- [Stored items from a collection]:
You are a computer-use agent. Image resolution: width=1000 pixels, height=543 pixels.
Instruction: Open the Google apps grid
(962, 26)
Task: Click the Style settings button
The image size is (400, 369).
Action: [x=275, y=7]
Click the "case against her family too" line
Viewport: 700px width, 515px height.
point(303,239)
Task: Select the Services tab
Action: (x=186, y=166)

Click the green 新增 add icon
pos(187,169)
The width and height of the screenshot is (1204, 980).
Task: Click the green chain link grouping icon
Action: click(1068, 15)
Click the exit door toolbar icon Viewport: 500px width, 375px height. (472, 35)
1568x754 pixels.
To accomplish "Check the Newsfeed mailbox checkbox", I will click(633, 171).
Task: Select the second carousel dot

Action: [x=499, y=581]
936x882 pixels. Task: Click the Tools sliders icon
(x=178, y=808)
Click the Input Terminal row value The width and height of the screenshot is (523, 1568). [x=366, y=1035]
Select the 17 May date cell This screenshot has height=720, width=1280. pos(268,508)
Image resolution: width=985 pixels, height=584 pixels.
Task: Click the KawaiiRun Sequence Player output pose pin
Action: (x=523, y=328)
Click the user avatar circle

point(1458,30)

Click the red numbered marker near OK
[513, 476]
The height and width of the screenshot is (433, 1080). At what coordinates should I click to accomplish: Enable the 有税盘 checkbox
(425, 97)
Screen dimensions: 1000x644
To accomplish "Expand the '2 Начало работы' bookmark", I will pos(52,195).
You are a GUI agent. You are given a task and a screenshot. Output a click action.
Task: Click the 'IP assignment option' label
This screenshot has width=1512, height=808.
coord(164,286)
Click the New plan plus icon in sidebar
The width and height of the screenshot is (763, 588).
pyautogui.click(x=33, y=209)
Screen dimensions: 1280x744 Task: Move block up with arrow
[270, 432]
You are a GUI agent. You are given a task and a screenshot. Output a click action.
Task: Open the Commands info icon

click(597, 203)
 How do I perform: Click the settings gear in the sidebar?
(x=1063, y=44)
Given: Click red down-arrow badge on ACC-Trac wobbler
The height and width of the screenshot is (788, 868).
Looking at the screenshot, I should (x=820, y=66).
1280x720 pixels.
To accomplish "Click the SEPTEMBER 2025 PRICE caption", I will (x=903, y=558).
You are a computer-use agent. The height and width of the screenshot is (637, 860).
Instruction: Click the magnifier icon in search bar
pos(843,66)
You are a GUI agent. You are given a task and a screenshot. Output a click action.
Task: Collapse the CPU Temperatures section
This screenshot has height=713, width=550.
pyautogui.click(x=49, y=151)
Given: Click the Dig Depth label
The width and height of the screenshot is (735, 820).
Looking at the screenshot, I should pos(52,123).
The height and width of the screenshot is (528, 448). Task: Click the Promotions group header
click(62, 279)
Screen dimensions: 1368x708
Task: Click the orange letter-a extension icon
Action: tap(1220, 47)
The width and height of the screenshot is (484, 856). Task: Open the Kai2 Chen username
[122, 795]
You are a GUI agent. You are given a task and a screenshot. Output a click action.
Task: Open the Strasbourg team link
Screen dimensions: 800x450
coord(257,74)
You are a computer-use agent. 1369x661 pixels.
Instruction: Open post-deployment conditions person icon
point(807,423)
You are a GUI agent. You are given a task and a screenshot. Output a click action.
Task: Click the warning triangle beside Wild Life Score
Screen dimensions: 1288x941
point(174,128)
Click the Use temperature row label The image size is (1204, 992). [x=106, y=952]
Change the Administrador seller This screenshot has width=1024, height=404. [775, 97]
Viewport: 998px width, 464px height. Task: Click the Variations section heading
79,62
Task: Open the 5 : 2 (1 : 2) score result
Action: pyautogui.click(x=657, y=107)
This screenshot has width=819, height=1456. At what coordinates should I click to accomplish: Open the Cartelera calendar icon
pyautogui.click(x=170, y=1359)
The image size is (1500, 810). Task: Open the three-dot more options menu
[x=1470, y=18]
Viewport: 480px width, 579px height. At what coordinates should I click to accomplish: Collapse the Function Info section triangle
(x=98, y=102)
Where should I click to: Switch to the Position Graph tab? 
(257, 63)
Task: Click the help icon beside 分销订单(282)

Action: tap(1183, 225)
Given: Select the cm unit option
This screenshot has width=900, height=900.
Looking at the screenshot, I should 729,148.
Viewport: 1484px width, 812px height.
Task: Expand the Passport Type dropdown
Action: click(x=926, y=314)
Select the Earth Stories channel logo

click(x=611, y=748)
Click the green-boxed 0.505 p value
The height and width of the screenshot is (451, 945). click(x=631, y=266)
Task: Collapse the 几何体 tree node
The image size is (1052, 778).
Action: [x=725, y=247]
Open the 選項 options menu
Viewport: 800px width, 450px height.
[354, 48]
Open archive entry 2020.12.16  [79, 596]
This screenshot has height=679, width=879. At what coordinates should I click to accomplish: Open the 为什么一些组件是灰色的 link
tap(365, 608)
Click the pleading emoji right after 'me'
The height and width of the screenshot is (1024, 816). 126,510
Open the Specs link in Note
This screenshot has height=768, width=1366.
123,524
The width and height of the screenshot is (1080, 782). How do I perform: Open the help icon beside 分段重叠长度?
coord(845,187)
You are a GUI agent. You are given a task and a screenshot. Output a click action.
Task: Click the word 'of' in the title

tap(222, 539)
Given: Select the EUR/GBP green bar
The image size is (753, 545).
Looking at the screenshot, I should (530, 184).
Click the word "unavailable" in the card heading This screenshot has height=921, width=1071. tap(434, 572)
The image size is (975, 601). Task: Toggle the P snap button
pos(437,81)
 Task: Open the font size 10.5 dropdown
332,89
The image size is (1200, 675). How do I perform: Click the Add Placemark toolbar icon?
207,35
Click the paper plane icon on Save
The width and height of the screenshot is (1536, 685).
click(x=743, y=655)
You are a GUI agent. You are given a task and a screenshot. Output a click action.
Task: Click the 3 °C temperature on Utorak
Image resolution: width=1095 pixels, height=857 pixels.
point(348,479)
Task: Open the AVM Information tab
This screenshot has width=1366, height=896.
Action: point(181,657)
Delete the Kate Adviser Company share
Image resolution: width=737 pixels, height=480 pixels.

- [Work instruction]: Out of the entries above, write out only the lines between the line holding "This screenshot has width=1512, height=808." and the line holding "Click the Use temperature", inclusive, each exactly as given.

- [Solved problem]:
This screenshot has width=1512, height=808.
coord(164,286)
Click the New plan plus icon in sidebar
The width and height of the screenshot is (763, 588).
pyautogui.click(x=33, y=209)
Screen dimensions: 1280x744 Task: Move block up with arrow
[270, 432]
You are a GUI agent. You are given a task and a screenshot. Output a click action.
Task: Open the Commands info icon

click(597, 203)
 How do I perform: Click the settings gear in the sidebar?
(x=1063, y=44)
Given: Click red down-arrow badge on ACC-Trac wobbler
The height and width of the screenshot is (788, 868).
Looking at the screenshot, I should (x=820, y=66).
1280x720 pixels.
To accomplish "Click the SEPTEMBER 2025 PRICE caption", I will (x=903, y=558).
You are a computer-use agent. The height and width of the screenshot is (637, 860).
Instruction: Click the magnifier icon in search bar
pos(843,66)
You are a GUI agent. You are given a task and a screenshot. Output a click action.
Task: Collapse the CPU Temperatures section
This screenshot has height=713, width=550.
pyautogui.click(x=49, y=151)
Given: Click the Dig Depth label
The width and height of the screenshot is (735, 820).
Looking at the screenshot, I should pos(52,123).
The height and width of the screenshot is (528, 448). Task: Click the Promotions group header
click(62, 279)
Screen dimensions: 1368x708
Task: Click the orange letter-a extension icon
Action: tap(1220, 47)
The width and height of the screenshot is (484, 856). Task: Open the Kai2 Chen username
[122, 795]
You are a GUI agent. You are given a task and a screenshot. Output a click action.
Task: Open the Strasbourg team link
Screen dimensions: 800x450
coord(257,74)
You are a computer-use agent. 1369x661 pixels.
Instruction: Open post-deployment conditions person icon
point(807,423)
You are a GUI agent. You are given a task and a screenshot. Output a click action.
Task: Click the warning triangle beside Wild Life Score
Screen dimensions: 1288x941
point(174,128)
Click the Use temperature row label The image size is (1204, 992). [x=106, y=952]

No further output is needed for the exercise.